| WORK ITEM |
No pictures in the copy. Write out the listing below exactly.

| EXERCISE MATERIAL |
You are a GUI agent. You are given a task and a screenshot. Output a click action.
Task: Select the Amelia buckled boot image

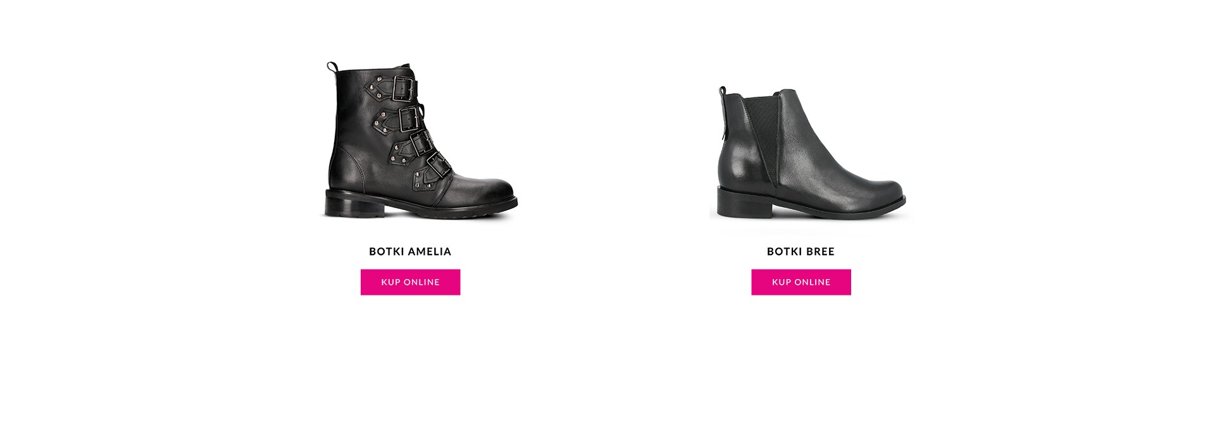[421, 140]
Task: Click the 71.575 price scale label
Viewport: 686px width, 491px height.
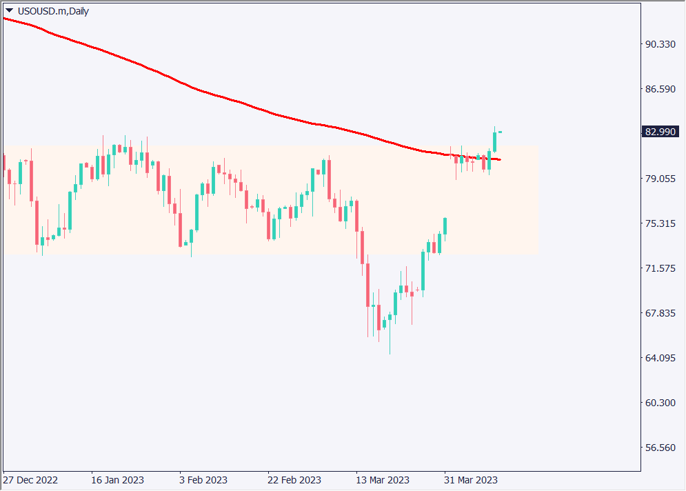Action: pyautogui.click(x=659, y=268)
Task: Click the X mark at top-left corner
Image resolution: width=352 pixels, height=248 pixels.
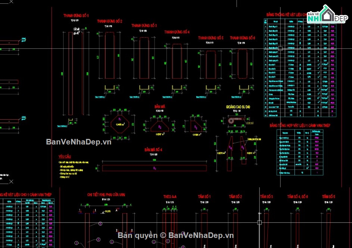Action: (x=11, y=2)
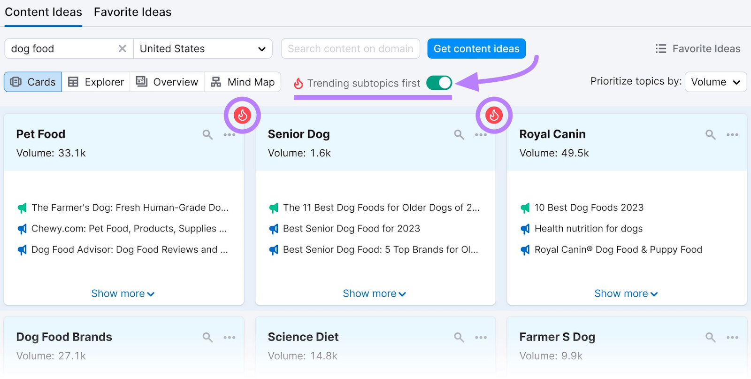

| OUTPUT FOR THIS EXERCISE |
You are a GUI agent. You are given a task and a screenshot. Output a click action.
Task: Select the Amelia buckled boot image

[421, 140]
Task: Click the 71.575 price scale label
Viewport: 686px width, 491px height.
Action: pyautogui.click(x=659, y=268)
Task: Click the X mark at top-left corner
Image resolution: width=352 pixels, height=248 pixels.
Action: (x=11, y=2)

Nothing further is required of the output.